=== Excerpt to read ===
_ _ _ _ _

Lancer Letter: McLane launches cyber charter alternative

Categories:  News    Opinions
Friday, September 13th, 2019 at 11:25 AM
Lancer Letter: McLane launches cyber charter alternative by Richard Scaletta | General McLane School District Superintendent

You may have noticed in the news last week that Governor Wolf was in town to promote his charter school reforms. His belief that Pennsylvania’s 1997 Charter School Law is outdated is not an opinion, it is fact. When that law was conceived, cyber schools did not exist, so the application of the law to these online services was not part of the original plan. When Jack Wagner was auditor general, he twice outlined why Pennsylvania’s charter school law was “the worst in the country.”

The formula used to take district dollars for these charters includes the costs we pay to maintain “brick and mortars,” as well as some services charters do not offer. So, the cyber charters have enough money leftover to accumulate large fund balances, pay for advertising, and provide huge profit for their parent companies (which provide the online content as a for-profit entity). One of the problems here is that these for-profit companies are bringing in gobs of taxpayer money but are not subject to Right to Know laws; therefore, taxpayers cannot know the full story. The governor wants to change this.

_ _ _ _ _

=== Material shown ===
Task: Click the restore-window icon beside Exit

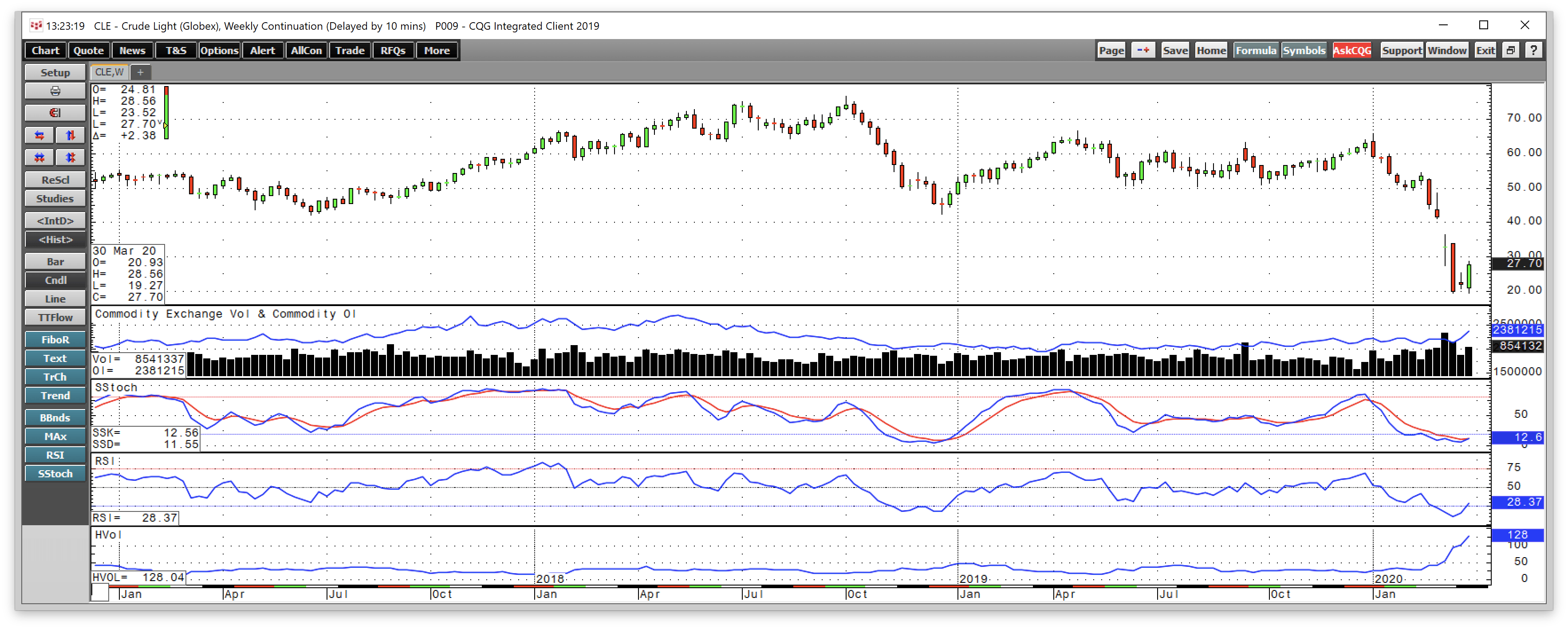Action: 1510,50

_ _ _ _ _

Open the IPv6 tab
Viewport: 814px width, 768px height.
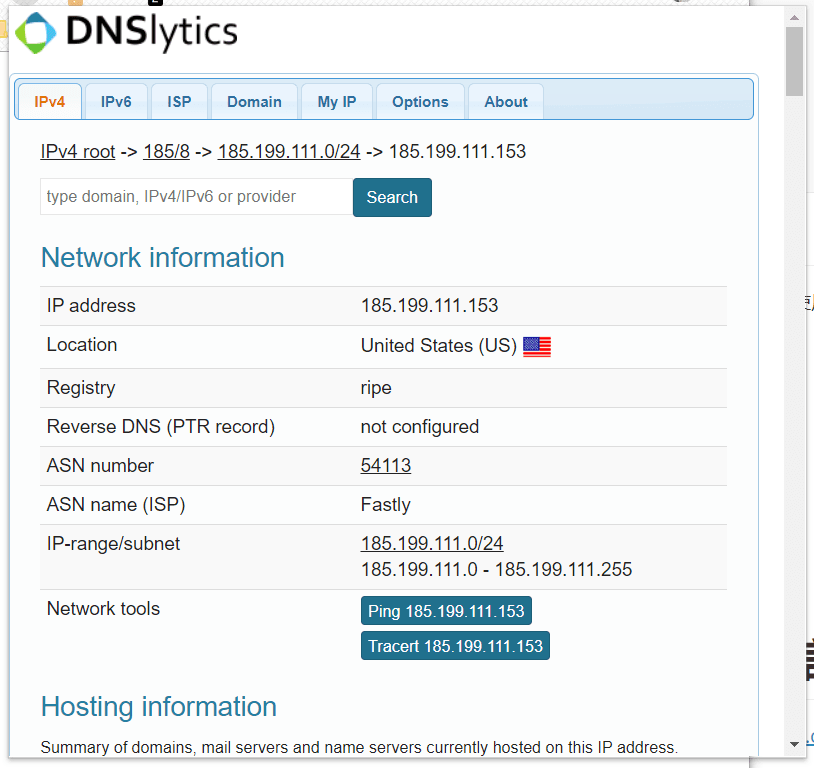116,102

_ _ _ _ _

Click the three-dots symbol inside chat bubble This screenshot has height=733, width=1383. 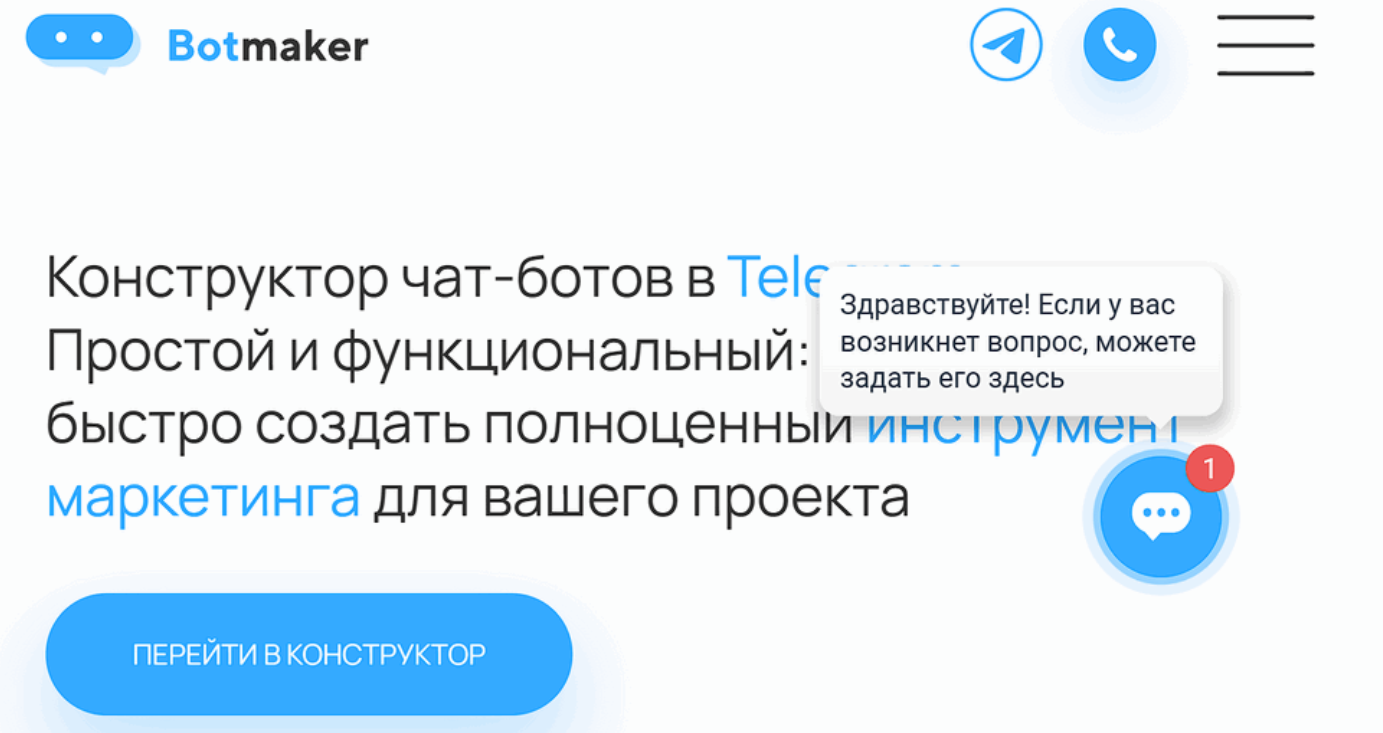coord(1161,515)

_ _ _ _ _

=== Parts of the exercise ===
A - List everything the Lancer Letter says cyber charters are able to do with their leftover money.
B - Answer these questions from the Lancer Letter:
(i) In what year was Pennsylvania's Charter School Law passed?
(ii) What office did Jack Wagner hold when he outlined the law's problems?
(iii) What position does Richard Scaletta hold?
C - In the Lancer Letter, take the part that opens with the words containing "The formula used" and closes with "to change this.", and write it out again, changing "advertising" to "marketing".

=== Set of answers ===
A - Accumulate large fund balances, pay for advertising, and provide huge profit for their parent companies.

B -
(i) 1997
(ii) Auditor general
(iii) Superintendent of the General McLane School District

C -
The formula used to take district dollars for these charters includes the costs we pay to maintain “brick and mortars,” as well as some services charters do not offer. So, the cyber charters have enough money leftover to accumulate large fund balances, pay for marketing, and provide huge profit for their parent companies (which provide the online content as a for-profit entity). One of the problems here is that these for-profit companies are bringing in gobs of taxpayer money but are not subject to Right to Know laws; therefore, taxpayers cannot know the full story. The governor wants to change this.